You should always use a brake hose from the caliper to the housing. Using a hard brake line will result in a crack in the line over time and a leak, and eventually loss of brakes.
The kit comes with the following parts:
- 91031045-L Metric Brake Caliper (left)
- 91031045-R Metric Brake Caliper (right)
- 91031039 11 1/4" Bake Rotors (Qt. 2)
- 91031983 Bolt-on Caliper Brackets
- 91031983-2 Caliper Bracket Bolt Kit
- 9191562 Metric Disc Brake Pads (Qt. 2)
- 8352300542 Caliper Slide Bolts (Qt. 4)
The nice thing about this kit is, it is possible to substitute different calipers if you choose, as long as they have a 5-1/2” center to center metric mounting spacing for the bolts. I chose to substitute in the Speedway 2-3/4” Big Bore 1978-88 GM Metric Brake Caliper . This gave me more clamping power than the smaller 2.38” caliper does.
Installation is very easy, the first step you'll need to do after getting the car supported safely on a hard, level surface using jack stands. Drain the rear end fluid, on a rear end with a rear cover, loosen all the bolts, and loosen the lower six bolts more, and gently pry the cover loose, and this will allow the fluid to drain.
NEVER, EVER, work under any vehicle for any reason using a jack of any kind, serious injury and/or death can occur.
After the fluid has completely drained, remove the rest of the bolts and the cover. This is a good time for you to look over the condition of the gears, and check for any metal shavings in the fluid.
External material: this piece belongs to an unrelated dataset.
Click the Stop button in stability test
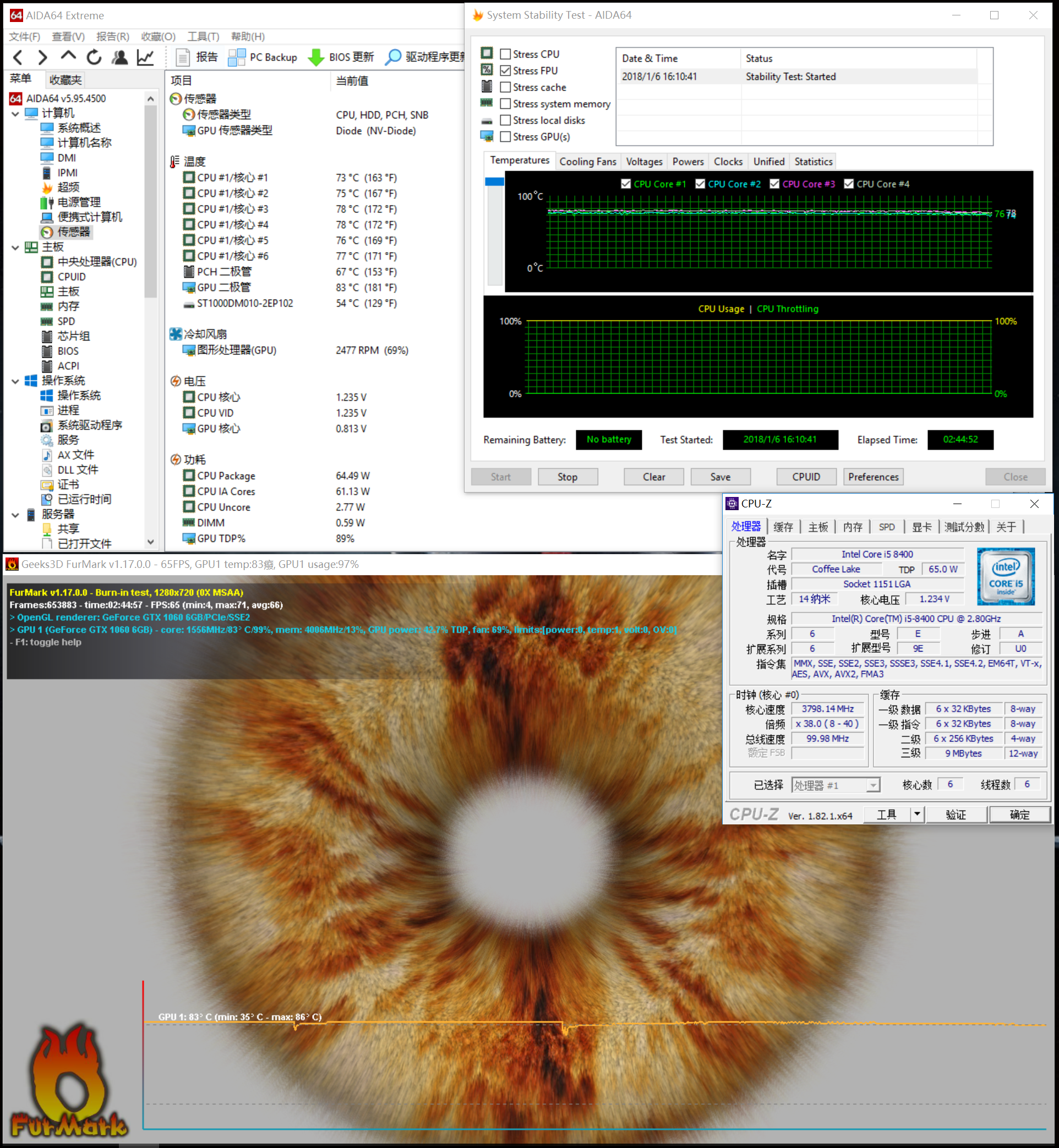1059x1148 pixels. click(x=566, y=477)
The rear end in my Laguna was in the need of new axles, so my housing was needing to be completely gone through due to the many years of Oval Track Racing it had been through, so there's no need to go through all those steps.
Once you have the fluid all drained, and the Cover removed, you'll need to rotate the inner Case until you see the end of the Spider Gear Pin. There are two ends to this Pin, so you will need to rotate it around until you get to the end that has the Retaining Screw. This Screw will be just to the right of the Pin and goes through the inner Case. Remove the Screw and inspect it for wear, if it is worn replace it. If it isn't worn set it aside, as you will reusing it. Once the Screw is removed, you can push the Pin out, you may need to rotate the inner Case to be able to remove the Pin completely, and then you'll be ready to remove the C-Clips, and remove the Axles.
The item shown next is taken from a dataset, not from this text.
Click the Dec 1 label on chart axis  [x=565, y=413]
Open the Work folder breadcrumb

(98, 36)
This style of axle is a C-Clip Design and uses C-Clips to hold the Axles in. These are easily removed by pushing the axles in and using an extendable magnet to pull the C-Clips out, then the axles can be slid out of the housing, and set to the side
The next step is to unbolt and and remove the backing plates, there are 4-Bolts on each side and once they're removed you can take the backing plates off as an assembly without having to take the brake shoes or and of the hardware off.
Once the backing plates have been removed, you can install the bolt on caliper brackets using the caliper bracket bolt kit. You'll want to position the caliper brackets on the front side of the axle housing centerline.
The axles can now be slid back into the housing and reinstall the C-Clips, and it's a good time to replace the axle seal while you're at it. The rotor can now be installed, I always take a stock lug nut and turn it around with the flat side towards the rotor, then snug it down and it will hold the rotor tight against the axle, and this will make it easier to install the calipers.
The brake pads have an anti-rattle clip that snaps in to the caliper piston, and once the pads are in installed in the calipers, the calipers can now be slid over the rotor, and install the brake caliper slide bolts.
Tighten the caliper slide bolts down using a 3/8” hex key or socket.
NOTE: If the calipers have a metal sleeve in them, you WILL need to remove the sleeve. Factory slide bolts do not have the sleeve built on to them, our Speedway Motors Slide Bolts have the sleeve made on to the bolt.
This is what the finished product should look like, and you've not only increased the braking power of your car, but you've also increase the look factor a lot.
You can go from a worn, old drum brake rear end...
To a nice looking more modern disc brake rear end, with awesome performance and looks as well.